I would suggest that 160,000 seeds per acre is still plenty of "insurance," and our data supports that lower planted populations will perform very well. You do need to understand your own soils to some degree to determine what can be safely cut back on populations.
Grogan: Planting at 140,000 to 150,000 seeds per acre in 15-inch rows is a comfortable rate for most varieties at 90% germination and emergence rate. Soybean stands are usually more uniform with seed treatment fungicides. Higher seeding rates are required when planting in poorer soils, or when planting in late May or early June. Seed should be planted at 0.75 to 1.5 inches deep. Plant soybeans shallower in heavy soils and deeper in lighter soils for best results at lower seeding rates.
Stein: A final uniform stand of 100,000 plants per acre at harvest is sufficient for maximum yields in most scenarios. It certainly is possible to achieve higher yields with higher harvest populations, but the incremental increase in yield over and above 100,000 plants per acre is relatively insignificant. Sure, we want to raise as many bushels as we can, but we want to do it profitably to maximize our return on investment.

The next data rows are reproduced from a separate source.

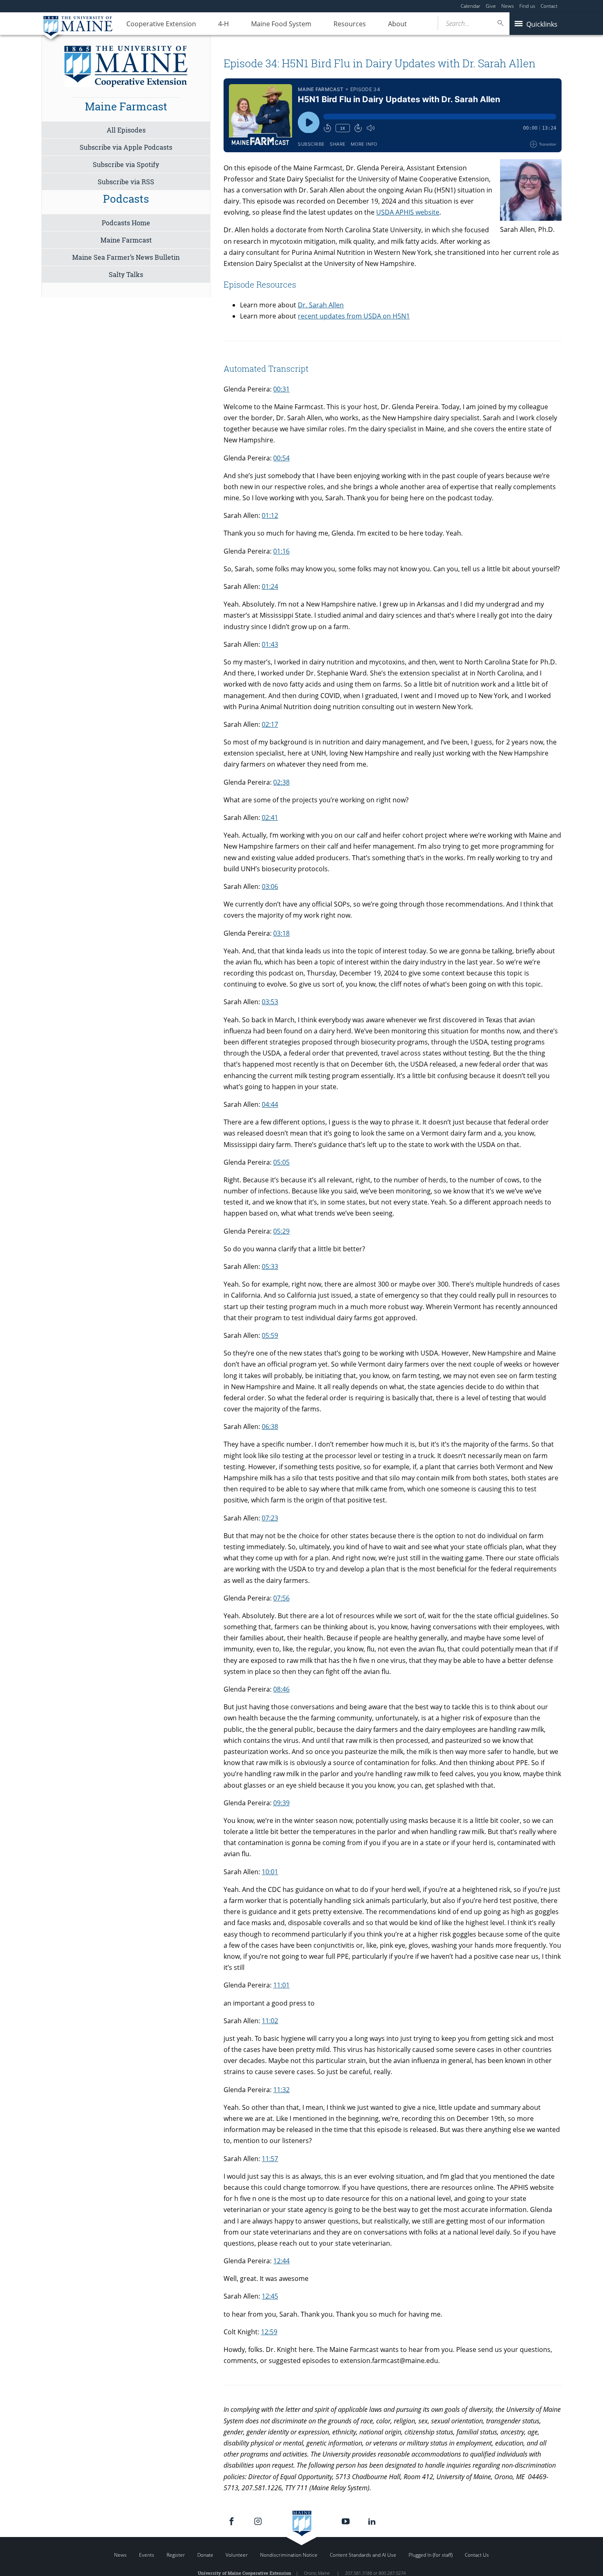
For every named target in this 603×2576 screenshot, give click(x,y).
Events (146, 2554)
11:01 (281, 1985)
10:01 (270, 1871)
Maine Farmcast (126, 240)
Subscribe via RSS (126, 181)
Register (176, 2554)
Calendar (470, 5)
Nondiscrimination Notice (288, 2554)
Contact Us (477, 2554)
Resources (349, 23)
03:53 (270, 1001)
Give (491, 5)
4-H (223, 23)
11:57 (270, 2158)
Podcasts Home (126, 222)
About (397, 23)
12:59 (269, 2331)
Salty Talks (126, 274)
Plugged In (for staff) (430, 2554)
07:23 (270, 1518)
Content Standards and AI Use (363, 2554)
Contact (549, 5)
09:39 (281, 1802)
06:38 (270, 1426)
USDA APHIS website (407, 212)
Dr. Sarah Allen (321, 304)
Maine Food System (281, 23)
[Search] (501, 23)
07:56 (281, 1598)
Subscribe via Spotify (126, 164)
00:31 (281, 389)
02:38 (281, 782)
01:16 (281, 551)
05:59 (270, 1335)
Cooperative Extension (161, 23)
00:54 (281, 458)
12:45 (270, 2296)
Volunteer (237, 2554)
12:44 (281, 2260)
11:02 (270, 2020)
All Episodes (126, 130)
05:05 (281, 1162)
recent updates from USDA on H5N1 (354, 316)
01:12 (270, 515)
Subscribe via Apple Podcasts (126, 147)
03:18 (281, 933)
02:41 (270, 817)
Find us (527, 5)
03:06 (270, 886)
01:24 (270, 586)
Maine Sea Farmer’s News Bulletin (126, 257)
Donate (205, 2554)
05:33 (270, 1266)
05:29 (281, 1231)
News (507, 5)
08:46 (281, 1689)
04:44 (270, 1104)
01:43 (270, 644)
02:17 (270, 724)
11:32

To achieve a final harvest population of 100,000 plants per acre, you need to take into consideration the germination rate of the seed, percent of pure seed in the bag and percent live seed that will emerge. For example, if the germination rate is 90%, there is 98% pure seed in the bag, and you expect 90% live seed emergence, multiply those factors together. The math is: 0.90 times 0.98 times 0.90 equals 0.79. Divide the desired harvest population, which is 100,000, by 0.79. That gives you a seeding rate in this example of 126,582 seeds per acre.